*MATERIAL FOR THIS TASK*
□ □ □ □ □

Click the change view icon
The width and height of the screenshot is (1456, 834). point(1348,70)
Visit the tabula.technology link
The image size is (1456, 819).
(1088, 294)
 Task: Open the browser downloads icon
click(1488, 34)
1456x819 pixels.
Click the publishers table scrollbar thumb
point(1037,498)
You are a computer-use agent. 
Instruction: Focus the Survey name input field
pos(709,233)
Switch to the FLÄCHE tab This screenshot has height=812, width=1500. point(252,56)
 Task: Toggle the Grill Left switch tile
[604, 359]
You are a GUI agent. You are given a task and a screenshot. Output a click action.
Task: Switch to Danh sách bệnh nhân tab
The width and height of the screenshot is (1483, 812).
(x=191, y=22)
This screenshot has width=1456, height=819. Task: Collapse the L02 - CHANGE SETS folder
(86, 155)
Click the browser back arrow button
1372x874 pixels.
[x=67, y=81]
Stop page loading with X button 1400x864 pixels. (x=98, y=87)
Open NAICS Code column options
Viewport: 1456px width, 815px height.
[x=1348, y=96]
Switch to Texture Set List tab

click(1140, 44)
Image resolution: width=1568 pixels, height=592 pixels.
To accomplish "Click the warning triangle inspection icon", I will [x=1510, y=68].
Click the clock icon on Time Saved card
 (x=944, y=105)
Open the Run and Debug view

□ □ □ □ □

*HOW TO COMPLETE THIS TASK*
Figure out how many lines in the entries above contain "button". Write only that number.

*RESPONSE TO THE TASK*
2